*Data for analysis*
----
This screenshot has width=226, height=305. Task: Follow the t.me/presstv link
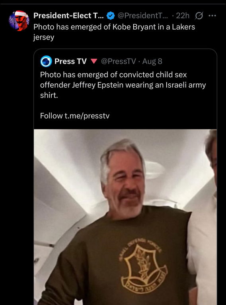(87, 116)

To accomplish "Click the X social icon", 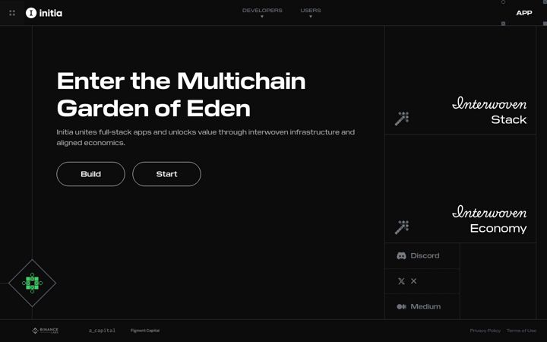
----
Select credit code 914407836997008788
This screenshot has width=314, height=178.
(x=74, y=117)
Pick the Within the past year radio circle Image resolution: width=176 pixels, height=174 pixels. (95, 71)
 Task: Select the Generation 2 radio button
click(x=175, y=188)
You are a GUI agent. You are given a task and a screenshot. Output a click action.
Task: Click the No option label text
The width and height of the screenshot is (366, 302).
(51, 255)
----
Return exactly the lines that appear in the data above between the line containing "This screenshot has width=226, height=305." and the line containing "the X social", both of which are included, and leave the pictures out.

This screenshot has width=226, height=305. Task: Follow the t.me/presstv link
(87, 116)

To accomplish "Click the X social icon", 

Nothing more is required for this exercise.